_Material shown:_
-- -- --

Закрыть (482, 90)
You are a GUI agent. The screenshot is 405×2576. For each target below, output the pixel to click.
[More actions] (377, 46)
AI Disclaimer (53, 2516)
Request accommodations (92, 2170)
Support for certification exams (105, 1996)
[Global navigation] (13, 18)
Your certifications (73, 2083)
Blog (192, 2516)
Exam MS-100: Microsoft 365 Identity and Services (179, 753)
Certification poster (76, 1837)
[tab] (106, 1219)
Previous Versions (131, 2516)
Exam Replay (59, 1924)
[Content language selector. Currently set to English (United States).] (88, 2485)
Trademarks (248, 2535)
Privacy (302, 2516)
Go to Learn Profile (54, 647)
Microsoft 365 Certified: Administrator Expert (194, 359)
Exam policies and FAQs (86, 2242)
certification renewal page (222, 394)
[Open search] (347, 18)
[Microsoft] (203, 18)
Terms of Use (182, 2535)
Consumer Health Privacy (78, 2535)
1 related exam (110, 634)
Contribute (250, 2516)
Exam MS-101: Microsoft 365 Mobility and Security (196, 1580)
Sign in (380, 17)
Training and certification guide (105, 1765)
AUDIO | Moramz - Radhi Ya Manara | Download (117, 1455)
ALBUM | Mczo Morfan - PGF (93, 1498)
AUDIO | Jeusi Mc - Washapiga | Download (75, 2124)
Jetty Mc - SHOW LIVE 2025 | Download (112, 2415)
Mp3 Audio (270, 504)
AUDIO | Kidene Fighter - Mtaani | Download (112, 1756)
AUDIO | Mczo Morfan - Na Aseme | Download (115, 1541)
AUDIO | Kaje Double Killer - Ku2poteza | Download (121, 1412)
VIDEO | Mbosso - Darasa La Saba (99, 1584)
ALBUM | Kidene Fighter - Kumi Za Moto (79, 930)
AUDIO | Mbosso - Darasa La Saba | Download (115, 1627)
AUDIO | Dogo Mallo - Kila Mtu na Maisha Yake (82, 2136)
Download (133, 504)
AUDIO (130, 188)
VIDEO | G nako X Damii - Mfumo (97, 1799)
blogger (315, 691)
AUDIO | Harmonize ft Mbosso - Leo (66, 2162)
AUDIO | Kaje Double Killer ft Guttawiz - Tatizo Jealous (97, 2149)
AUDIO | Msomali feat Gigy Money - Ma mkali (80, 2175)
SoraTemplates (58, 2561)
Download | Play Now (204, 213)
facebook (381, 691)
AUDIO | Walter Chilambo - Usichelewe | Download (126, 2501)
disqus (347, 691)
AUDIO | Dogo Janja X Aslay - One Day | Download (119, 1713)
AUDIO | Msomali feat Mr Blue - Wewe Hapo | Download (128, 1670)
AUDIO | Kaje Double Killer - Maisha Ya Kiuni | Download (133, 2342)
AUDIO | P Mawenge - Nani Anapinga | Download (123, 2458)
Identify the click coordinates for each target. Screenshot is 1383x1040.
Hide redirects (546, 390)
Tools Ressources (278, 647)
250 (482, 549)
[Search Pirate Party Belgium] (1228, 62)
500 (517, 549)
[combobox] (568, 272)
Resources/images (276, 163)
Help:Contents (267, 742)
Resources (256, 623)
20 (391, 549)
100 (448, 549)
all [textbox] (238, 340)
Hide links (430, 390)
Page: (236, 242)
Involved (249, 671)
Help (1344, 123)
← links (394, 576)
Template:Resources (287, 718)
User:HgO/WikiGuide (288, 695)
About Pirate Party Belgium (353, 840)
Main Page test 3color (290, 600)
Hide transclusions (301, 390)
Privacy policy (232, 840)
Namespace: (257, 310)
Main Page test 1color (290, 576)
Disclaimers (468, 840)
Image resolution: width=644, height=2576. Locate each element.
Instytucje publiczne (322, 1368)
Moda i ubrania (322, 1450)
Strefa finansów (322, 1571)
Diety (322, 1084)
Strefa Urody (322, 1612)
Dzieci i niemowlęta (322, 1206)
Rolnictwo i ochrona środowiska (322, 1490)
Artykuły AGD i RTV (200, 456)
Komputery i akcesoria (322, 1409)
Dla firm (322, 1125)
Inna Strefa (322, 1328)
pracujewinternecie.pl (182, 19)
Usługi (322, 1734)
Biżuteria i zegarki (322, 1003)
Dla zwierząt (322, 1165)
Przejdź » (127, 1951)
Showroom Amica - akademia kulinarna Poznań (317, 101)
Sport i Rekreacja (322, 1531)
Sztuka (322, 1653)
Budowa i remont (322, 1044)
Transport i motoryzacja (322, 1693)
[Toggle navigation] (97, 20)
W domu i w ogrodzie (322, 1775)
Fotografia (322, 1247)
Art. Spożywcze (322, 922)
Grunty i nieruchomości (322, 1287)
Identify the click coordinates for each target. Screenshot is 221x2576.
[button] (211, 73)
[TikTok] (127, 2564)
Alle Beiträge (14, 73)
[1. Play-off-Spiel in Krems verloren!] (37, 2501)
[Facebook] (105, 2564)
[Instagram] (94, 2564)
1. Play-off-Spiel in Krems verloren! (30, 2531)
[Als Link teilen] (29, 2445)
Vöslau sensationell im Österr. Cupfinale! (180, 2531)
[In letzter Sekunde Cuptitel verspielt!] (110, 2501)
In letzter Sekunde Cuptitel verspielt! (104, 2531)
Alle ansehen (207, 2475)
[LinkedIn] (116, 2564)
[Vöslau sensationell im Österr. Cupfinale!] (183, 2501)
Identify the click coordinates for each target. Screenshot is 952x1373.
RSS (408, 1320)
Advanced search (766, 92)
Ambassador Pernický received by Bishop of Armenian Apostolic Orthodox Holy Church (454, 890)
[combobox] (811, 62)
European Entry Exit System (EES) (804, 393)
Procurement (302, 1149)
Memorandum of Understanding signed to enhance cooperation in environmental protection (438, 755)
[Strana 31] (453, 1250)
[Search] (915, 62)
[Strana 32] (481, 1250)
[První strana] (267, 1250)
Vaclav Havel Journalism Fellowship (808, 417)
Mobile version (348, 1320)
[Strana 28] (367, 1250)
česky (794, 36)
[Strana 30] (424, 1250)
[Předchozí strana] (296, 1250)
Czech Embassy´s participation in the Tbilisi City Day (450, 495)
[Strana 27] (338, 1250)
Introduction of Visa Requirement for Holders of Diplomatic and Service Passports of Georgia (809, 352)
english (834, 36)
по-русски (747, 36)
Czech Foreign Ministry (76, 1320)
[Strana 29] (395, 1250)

-- -- --

_Stated task:_ Rewrite every line of the records above as a numbered list, omitting any blank lines.

_In response:_
1. Закрыть (482, 90)
2. You are a GUI agent. The screenshot is 405×2576. For each target below, output the pixel to click.
3. [More actions] (377, 46)
4. AI Disclaimer (53, 2516)
5. Request accommodations (92, 2170)
6. Support for certification exams (105, 1996)
7. [Global navigation] (13, 18)
8. Your certifications (73, 2083)
9. Blog (192, 2516)
10. Exam MS-100: Microsoft 365 Identity and Services (179, 753)
11. Certification poster (76, 1837)
12. [tab] (106, 1219)
13. Previous Versions (131, 2516)
14. Exam Replay (59, 1924)
15. [Content language selector. Currently set to English (United States).] (88, 2485)
16. Trademarks (248, 2535)
17. Privacy (302, 2516)
18. Go to Learn Profile (54, 647)
19. Microsoft 365 Certified: Administrator Expert (194, 359)
20. Exam policies and FAQs (86, 2242)
21. certification renewal page (222, 394)
22. [Open search] (347, 18)
23. [Microsoft] (203, 18)
24. Terms of Use (182, 2535)
25. Consumer Health Privacy (78, 2535)
26. 1 related exam (110, 634)
27. Contribute (250, 2516)
28. Exam MS-101: Microsoft 365 Mobility and Security (196, 1580)
29. Sign in (380, 17)
30. Training and certification guide (105, 1765)
31. AUDIO | Moramz - Radhi Ya Manara | Download (117, 1455)
32. ALBUM | Mczo Morfan - PGF (93, 1498)
33. AUDIO | Jeusi Mc - Washapiga | Download (75, 2124)
34. Jetty Mc - SHOW LIVE 2025 | Download (112, 2415)
35. Mp3 Audio (270, 504)
36. AUDIO | Kidene Fighter - Mtaani | Download (112, 1756)
37. AUDIO | Mczo Morfan - Na Aseme | Download (115, 1541)
38. AUDIO | Kaje Double Killer - Ku2poteza | Download (121, 1412)
39. VIDEO | Mbosso - Darasa La Saba (99, 1584)
40. ALBUM | Kidene Fighter - Kumi Za Moto (79, 930)
41. AUDIO | Mbosso - Darasa La Saba | Download (115, 1627)
42. AUDIO | Dogo Mallo - Kila Mtu na Maisha Yake (82, 2136)
43. Download (133, 504)
44. AUDIO (130, 188)
45. VIDEO | G nako X Damii - Mfumo (97, 1799)
46. blogger (315, 691)
47. AUDIO | Harmonize ft Mbosso - Leo (66, 2162)
48. AUDIO | Kaje Double Killer ft Guttawiz - Tatizo Jealous (97, 2149)
49. AUDIO | Msomali feat Gigy Money - Ma mkali (80, 2175)
50. SoraTemplates (58, 2561)
51. Download | Play Now (204, 213)
52. facebook (381, 691)
53. AUDIO | Walter Chilambo - Usichelewe | Download (126, 2501)
54. disqus (347, 691)
55. AUDIO | Dogo Janja X Aslay - One Day | Download (119, 1713)
56. AUDIO | Msomali feat Mr Blue - Wewe Hapo | Download (128, 1670)
57. AUDIO | Kaje Double Killer - Maisha Ya Kiuni | Download (133, 2342)
58. AUDIO | P Mawenge - Nani Anapinga | Download (123, 2458)
59. Identify the click coordinates for each target. Screenshot is 1383x1040.
60. Hide redirects (546, 390)
61. Tools Ressources (278, 647)
62. 250 (482, 549)
63. [Search Pirate Party Belgium] (1228, 62)
64. 500 (517, 549)
65. [combobox] (568, 272)
66. Resources/images (276, 163)
67. Help:Contents (267, 742)
68. Resources (256, 623)
69. 20 (391, 549)
70. 100 (448, 549)
71. all [textbox] (238, 340)
72. Hide links (430, 390)
73. Page: (236, 242)
74. Involved (249, 671)
75. Help (1344, 123)
76. ← links (394, 576)
77. Template:Resources (287, 718)
78. User:HgO/WikiGuide (288, 695)
79. About Pirate Party Belgium (353, 840)
80. Main Page test 3color (290, 600)
81. Hide transclusions (301, 390)
82. Privacy policy (232, 840)
83. Namespace: (257, 310)
84. Main Page test 1color (290, 576)
85. Disclaimers (468, 840)
86. Image resolution: width=644, height=2576. Locate each element.
87. Instytucje publiczne (322, 1368)
88. Moda i ubrania (322, 1450)
89. Strefa finansów (322, 1571)
90. Diety (322, 1084)
91. Strefa Urody (322, 1612)
92. Dzieci i niemowlęta (322, 1206)
93. Rolnictwo i ochrona środowiska (322, 1490)
94. Artykuły AGD i RTV (200, 456)
95. Komputery i akcesoria (322, 1409)
96. Dla firm (322, 1125)
97. Inna Strefa (322, 1328)
98. pracujewinternecie.pl (182, 19)
99. Usługi (322, 1734)
100. Biżuteria i zegarki (322, 1003)
101. Dla zwierząt (322, 1165)
102. Przejdź » (127, 1951)
103. Showroom Amica - akademia kulinarna Poznań (317, 101)
104. Sport i Rekreacja (322, 1531)
105. Sztuka (322, 1653)
106. Budowa i remont (322, 1044)
107. Transport i motoryzacja (322, 1693)
108. [Toggle navigation] (97, 20)
109. W domu i w ogrodzie (322, 1775)
110. Fotografia (322, 1247)
111. Art. Spożywcze (322, 922)
112. Grunty i nieruchomości (322, 1287)
113. Identify the click coordinates for each target. Screenshot is 221x2576.
114. [button] (211, 73)
115. [TikTok] (127, 2564)
116. Alle Beiträge (14, 73)
117. [1. Play-off-Spiel in Krems verloren!] (37, 2501)
118. [Facebook] (105, 2564)
119. [Instagram] (94, 2564)
120. 1. Play-off-Spiel in Krems verloren! (30, 2531)
121. [Als Link teilen] (29, 2445)
122. Vöslau sensationell im Österr. Cupfinale! (180, 2531)
123. [In letzter Sekunde Cuptitel verspielt!] (110, 2501)
124. In letzter Sekunde Cuptitel verspielt! (104, 2531)
125. Alle ansehen (207, 2475)
126. [LinkedIn] (116, 2564)
127. [Vöslau sensationell im Österr. Cupfinale!] (183, 2501)
128. Identify the click coordinates for each target. Screenshot is 952x1373.
129. RSS (408, 1320)
130. Advanced search (766, 92)
131. Ambassador Pernický received by Bishop of Armenian Apostolic Orthodox Holy Church (454, 890)
132. [combobox] (811, 62)
133. European Entry Exit System (EES) (804, 393)
134. Procurement (302, 1149)
135. Memorandum of Understanding signed to enhance cooperation in environmental protection (438, 755)
136. [Strana 31] (453, 1250)
137. [Search] (915, 62)
138. [Strana 32] (481, 1250)
139. [První strana] (267, 1250)
140. Vaclav Havel Journalism Fellowship (808, 417)
141. Mobile version (348, 1320)
142. [Strana 28] (367, 1250)
143. česky (794, 36)
144. [Strana 30] (424, 1250)
145. [Předchozí strana] (296, 1250)
146. Czech Embassy´s participation in the Tbilisi City Day (450, 495)
147. [Strana 27] (338, 1250)
148. Introduction of Visa Requirement for Holders of Diplomatic and Service Passports of Georgia (809, 352)
149. english (834, 36)
150. по-русски (747, 36)
151. Czech Foreign Ministry (76, 1320)
152. [Strana 29] (395, 1250)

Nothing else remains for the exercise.